● About this task: Your task is to output all the records below, word for word.

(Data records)
:::::

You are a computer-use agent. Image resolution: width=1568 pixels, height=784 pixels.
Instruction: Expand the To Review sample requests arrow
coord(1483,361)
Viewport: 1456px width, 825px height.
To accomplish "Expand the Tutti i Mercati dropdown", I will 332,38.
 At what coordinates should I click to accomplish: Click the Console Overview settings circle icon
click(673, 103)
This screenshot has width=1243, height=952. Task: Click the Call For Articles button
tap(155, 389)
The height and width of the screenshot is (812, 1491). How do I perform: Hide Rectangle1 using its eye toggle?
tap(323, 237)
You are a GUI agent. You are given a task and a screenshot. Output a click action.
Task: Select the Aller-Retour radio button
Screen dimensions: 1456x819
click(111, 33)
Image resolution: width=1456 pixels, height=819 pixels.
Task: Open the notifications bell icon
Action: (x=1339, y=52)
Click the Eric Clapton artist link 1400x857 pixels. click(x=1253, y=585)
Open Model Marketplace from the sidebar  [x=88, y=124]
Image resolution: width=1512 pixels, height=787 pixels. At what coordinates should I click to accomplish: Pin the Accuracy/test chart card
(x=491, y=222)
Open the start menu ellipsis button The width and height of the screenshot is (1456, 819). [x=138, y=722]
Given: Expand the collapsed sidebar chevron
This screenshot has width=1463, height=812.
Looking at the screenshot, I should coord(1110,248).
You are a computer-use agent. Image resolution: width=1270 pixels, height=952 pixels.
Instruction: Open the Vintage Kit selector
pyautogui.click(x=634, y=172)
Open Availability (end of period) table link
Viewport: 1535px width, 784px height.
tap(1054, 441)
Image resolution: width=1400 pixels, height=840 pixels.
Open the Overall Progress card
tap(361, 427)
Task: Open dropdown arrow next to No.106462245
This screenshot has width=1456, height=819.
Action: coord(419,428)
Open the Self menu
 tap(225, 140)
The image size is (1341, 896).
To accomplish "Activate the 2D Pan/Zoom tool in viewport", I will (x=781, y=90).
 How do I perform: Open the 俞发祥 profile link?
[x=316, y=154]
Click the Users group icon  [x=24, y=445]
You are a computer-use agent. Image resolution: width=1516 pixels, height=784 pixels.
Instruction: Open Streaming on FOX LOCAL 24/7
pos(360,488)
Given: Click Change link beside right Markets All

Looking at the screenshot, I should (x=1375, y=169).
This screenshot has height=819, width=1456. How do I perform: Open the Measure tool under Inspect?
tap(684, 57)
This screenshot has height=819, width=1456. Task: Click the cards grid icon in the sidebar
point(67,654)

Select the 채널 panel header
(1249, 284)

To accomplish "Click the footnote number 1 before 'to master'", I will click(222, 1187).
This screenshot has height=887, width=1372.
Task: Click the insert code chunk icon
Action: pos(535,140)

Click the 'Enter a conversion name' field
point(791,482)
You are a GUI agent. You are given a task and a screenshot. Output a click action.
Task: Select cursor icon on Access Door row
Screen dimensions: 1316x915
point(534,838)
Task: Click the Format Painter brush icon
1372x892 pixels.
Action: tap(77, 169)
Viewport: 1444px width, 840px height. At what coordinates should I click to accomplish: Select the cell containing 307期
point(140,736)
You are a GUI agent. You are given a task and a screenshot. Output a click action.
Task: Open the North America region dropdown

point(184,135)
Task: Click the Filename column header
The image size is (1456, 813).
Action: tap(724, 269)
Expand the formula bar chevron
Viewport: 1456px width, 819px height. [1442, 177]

:::::

● Answer to this problem:
You are a computer-use agent. Image resolution: width=1568 pixels, height=784 pixels.
Instruction: Expand the To Review sample requests arrow
coord(1483,361)
Viewport: 1456px width, 825px height.
To accomplish "Expand the Tutti i Mercati dropdown", I will 332,38.
 At what coordinates should I click to accomplish: Click the Console Overview settings circle icon
click(673, 103)
This screenshot has width=1243, height=952. Task: Click the Call For Articles button
tap(155, 389)
The height and width of the screenshot is (812, 1491). How do I perform: Hide Rectangle1 using its eye toggle?
tap(323, 237)
You are a GUI agent. You are given a task and a screenshot. Output a click action.
Task: Select the Aller-Retour radio button
Screen dimensions: 1456x819
click(111, 33)
Image resolution: width=1456 pixels, height=819 pixels.
Task: Open the notifications bell icon
Action: (x=1339, y=52)
Click the Eric Clapton artist link 1400x857 pixels. click(x=1253, y=585)
Open Model Marketplace from the sidebar  [x=88, y=124]
Image resolution: width=1512 pixels, height=787 pixels. At what coordinates should I click to accomplish: Pin the Accuracy/test chart card
(x=491, y=222)
Open the start menu ellipsis button The width and height of the screenshot is (1456, 819). [x=138, y=722]
Given: Expand the collapsed sidebar chevron
This screenshot has width=1463, height=812.
Looking at the screenshot, I should coord(1110,248).
You are a computer-use agent. Image resolution: width=1270 pixels, height=952 pixels.
Instruction: Open the Vintage Kit selector
pyautogui.click(x=634, y=172)
Open Availability (end of period) table link
Viewport: 1535px width, 784px height.
tap(1054, 441)
Image resolution: width=1400 pixels, height=840 pixels.
Open the Overall Progress card
tap(361, 427)
Task: Open dropdown arrow next to No.106462245
This screenshot has width=1456, height=819.
Action: coord(419,428)
Open the Self menu
 tap(225, 140)
The image size is (1341, 896).
To accomplish "Activate the 2D Pan/Zoom tool in viewport", I will (x=781, y=90).
 How do I perform: Open the 俞发祥 profile link?
[x=316, y=154]
Click the Users group icon  [x=24, y=445]
You are a computer-use agent. Image resolution: width=1516 pixels, height=784 pixels.
Instruction: Open Streaming on FOX LOCAL 24/7
pos(360,488)
Given: Click Change link beside right Markets All

Looking at the screenshot, I should (x=1375, y=169).
This screenshot has height=819, width=1456. How do I perform: Open the Measure tool under Inspect?
tap(684, 57)
This screenshot has height=819, width=1456. Task: Click the cards grid icon in the sidebar
point(67,654)

Select the 채널 panel header
(1249, 284)

To accomplish "Click the footnote number 1 before 'to master'", I will click(222, 1187).
This screenshot has height=887, width=1372.
Task: Click the insert code chunk icon
Action: pos(535,140)

Click the 'Enter a conversion name' field
point(791,482)
You are a GUI agent. You are given a task and a screenshot. Output a click action.
Task: Select cursor icon on Access Door row
Screen dimensions: 1316x915
point(534,838)
Task: Click the Format Painter brush icon
1372x892 pixels.
Action: tap(77, 169)
Viewport: 1444px width, 840px height. At what coordinates should I click to accomplish: Select the cell containing 307期
point(140,736)
You are a GUI agent. You are given a task and a screenshot. Output a click action.
Task: Open the North America region dropdown

point(184,135)
Task: Click the Filename column header
The image size is (1456, 813).
Action: tap(724, 269)
Expand the formula bar chevron
Viewport: 1456px width, 819px height. [1442, 177]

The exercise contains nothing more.